Doses elevadas de vitamina C poderão dar aos nossos pulmões alguma proteção contra os efeitos nocivos das partículas finas presentes no ar. Estes poluentes, conhecidos como PM2.5 - numa alusão ao seu tamanho de cerca de 2,5 micrómetros - têm sido associados a problemas como a asma e o cancro do pulmão.
O que é a poluição PM2.5 e porque preocupa
Um grupo de investigadores liderado por cientistas da Universidade de Tecnologia de Sydney (UTS) realizou uma série de experiências com ratinhos machos e com tecidos humanos cultivados em laboratório. O objetivo foi avaliar o impacto da vitamina C em tecidos expostos a matéria particulada fina e perceber se este nutriente conseguia contrariar algumas das lesões celulares típicas que a poluição do ar provoca nos pulmões.
Ensaios da UTS com vitamina C e exposição a PM2.5
Os testes mostraram que a vitamina C conseguiu atenuar parte dos danos considerados centrais neste tipo de agressão. Em particular, o nutriente diminuiu a perda das mitocôndrias - as “centrais energéticas” das células -, reduziu inflamação prejudicial e impediu que as células fossem afetadas pelas consequências do stress oxidativo, isto é, ataques desencadeados por moléculas instáveis e altamente reativas que depois provocam múltiplas disfunções.
Como a vitamina C protegeu as células
A vitamina C é um antioxidante bem estabelecido, e foi precisamente por esse motivo que a equipa quis testar o seu potencial protetor perante poluentes atmosféricos.
"A suplementação com a vitamina C antioxidante foi eficaz a mitigar os efeitos adversos da exposição a baixos níveis de PM2.5, o que poderá ser recomendado a indivíduos de alto risco", escrevem, no artigo publicado, o estudante de pós-graduação da UTS Xu Bai e os seus colegas.
Limitações do estudo e cuidados com suplementos
Apesar de os resultados serem promissores, são necessários mais estudos para perceber se doses realistas - isto é, exequíveis na prática - conseguem proteger seres humanos vivos, e não apenas tecidos cultivados em laboratório e modelos em ratinho. No laboratório, tanto os níveis de poluição como a dose de vitamina C foram definidos com precisão e poderão não corresponder à exposição que a maioria das pessoas tem no quotidiano.

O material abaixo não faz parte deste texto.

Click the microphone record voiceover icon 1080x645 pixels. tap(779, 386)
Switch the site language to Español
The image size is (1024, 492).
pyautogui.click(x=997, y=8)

"Este estudo sugere que tomar a dose máxima permitida de vitamina C para si poderia, potencialmente, ajudar", afirma o biólogo molecular Brian Oliver, da UTS. "Mas teria de falar com o seu médico de família para garantir que está a tomar o tipo certo de suplemento, nas quantidades adequadas, e que não acaba por fazer uma sobredosagem de outra substância incluída num suplemento de venda livre."

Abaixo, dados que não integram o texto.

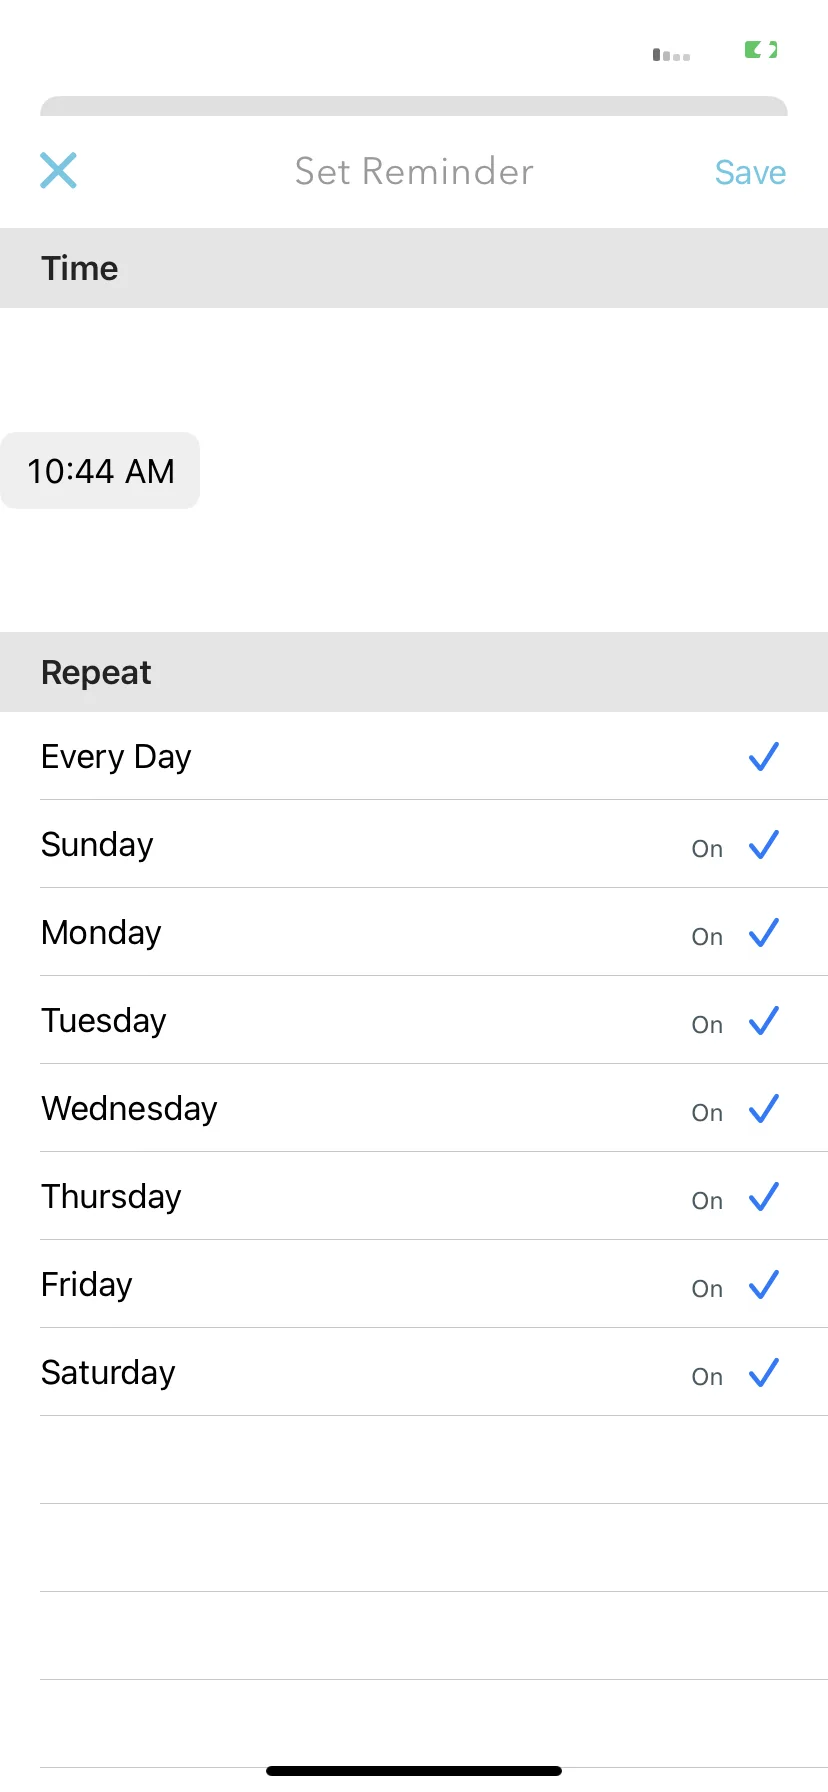
Task: Close the Set Reminder screen with X
Action: click(x=58, y=171)
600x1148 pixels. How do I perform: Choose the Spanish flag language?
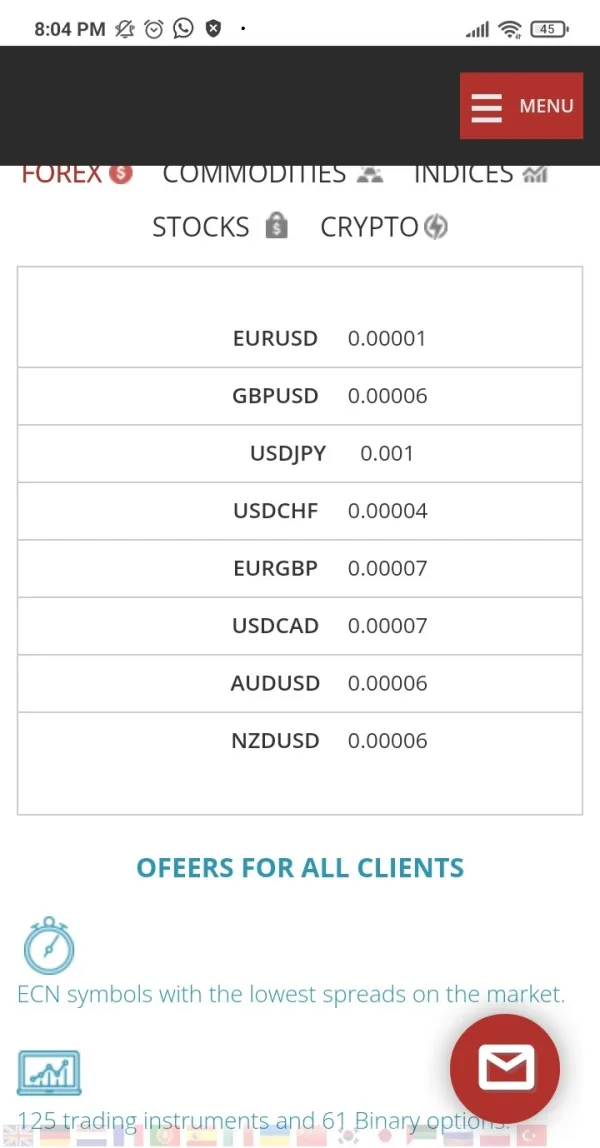click(201, 1138)
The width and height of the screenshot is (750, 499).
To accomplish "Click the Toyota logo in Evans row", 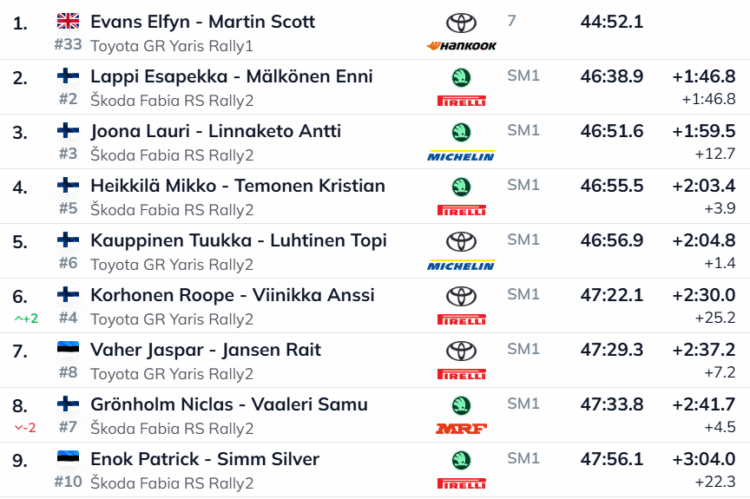I will [x=460, y=22].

Fontes comuns de PM2.5 e o que os dados mostram
Os poluentes PM2.5 são frequentemente gerados por congestionamento de tráfego, incêndios florestais e tempestades de poeira. Nos últimos anos, tem-se tornado cada vez mais claro o quão prejudiciais estas partículas minúsculas podem ser para a nossa saúde.

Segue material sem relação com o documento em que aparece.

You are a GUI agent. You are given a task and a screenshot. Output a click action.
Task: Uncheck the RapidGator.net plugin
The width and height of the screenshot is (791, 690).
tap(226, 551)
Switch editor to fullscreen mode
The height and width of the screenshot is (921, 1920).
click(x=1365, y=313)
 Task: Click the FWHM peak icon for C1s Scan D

Para além das conclusões sobre a vitamina C, o trabalho indica também que mesmo níveis baixos deste tipo de poluição do ar podem provocar uma degradação acentuada ao nível celular. A exposição à poluição PM2.5 a que os ratinhos foram submetidos foi compatível com valores medidos em grande parte do mundo desenvolvido.
O ideal é que sejam reforçados os esforços para melhorar a qualidade do ar que todos respiramos diariamente. Entretanto, aumentar a ingestão de vitamina C poderá ser uma das formas de, potencialmente, reduzir os impactos da matéria particulada fina.
"Pela primeira vez, estamos a dar esperança de um tratamento preventivo de baixo custo para um problema global que afeta centenas de milhões de pessoas", diz Oliver.
"Sabemos agora que não existe um nível seguro de poluição do ar, que provoca inflamação nos pulmões e leva a uma miríade de doenças respiratórias e de patologias crónicas, sobretudo no caso dos incêndios florestais."
A investigação foi publicada na revista Ambiente Internacional.